A proposal to create an ambitious marine innovation and industries park at Cill Chiaráin in west Connemara has been refused planning permission, because of environmental concerns, and the local politicians are mounting an appeal. It is hoped Páirc na Mara will provide quality jobs and attract modern businesses and investors to the area. It would help to supplement the seasonal income from tourism. The Conamara Láir campaign has produced a series of short films extoling the virtues of the region in a bid to encourage people to settle. It has the support of the state agency Údarás na Gaeltachta and its own slogon Tá muid ag fanacht leat – ‘we are waiting for you.’ Good digital infrastructure is on its way which will help but a major hurdle is property prices. A modest family home in the area now costs anything up to €700,000 and even a site with a pile of rubble will set you back €250,000.
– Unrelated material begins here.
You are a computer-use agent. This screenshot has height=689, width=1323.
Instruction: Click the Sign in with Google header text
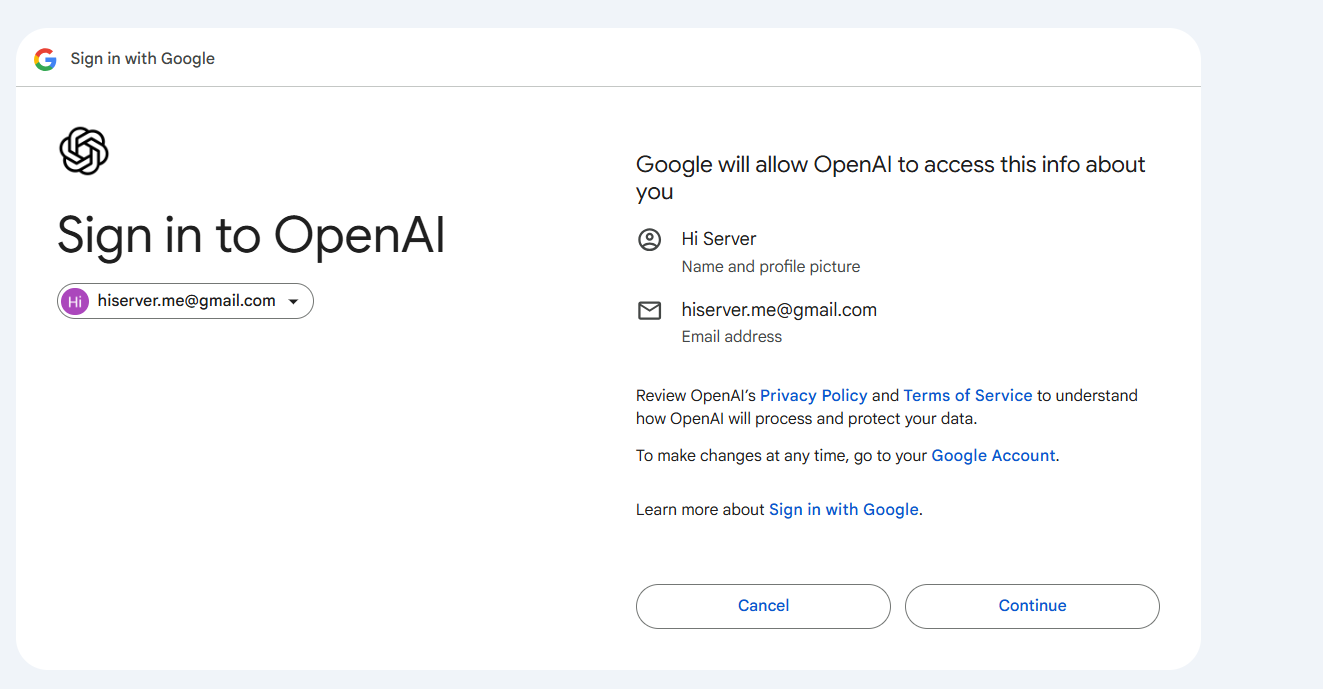[x=143, y=59]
On this trip, like the novelist Brian Moore before me, I attempted a kind of pilgrimage to the grave of Bulmer Hobson. A Quaker and pacifist, leading Republican and campaigner for social justice he played a significant part in Ireland’s drive for independence. He was born in Belfast and was a founder member of Sinn Féin but fell through the cracks of history, written out by nationalists because he tried to stop the bloodshed of the 1916 Rising. To unionists he is simply another traitor. He died in August 1969 as the Troubles erupted in his native Ulster and is buried in his adopted home near Roundstone. Hobson was a modernist, economic thinker and political activist all of his 86 years. It would have amused him greatly that I was unable to get anywhere near his grave because of Dublin registered SUVs belonging to sun-worshipers heading for nearby Gurteen beach. He disliked the Ireland of ‘frugal comforts’ created by Éamon de Valera and would have been angered by the reckless champagne years of Bertie Ahern’s Celtic Tiger.
On the glorious morning that marked our departure, this pilgrim stood by the shores of Ballynahinch Lake, under the witch’s hat of Benlettery, with my nephew Peter and great-niece Camilla who is just nine weeks old. I wondered what Bulmer Hobson would make of the 15 billionaires and 10,000 homeless people who live in the tax haven overseen by Micheál Martin and Leo Varadkar.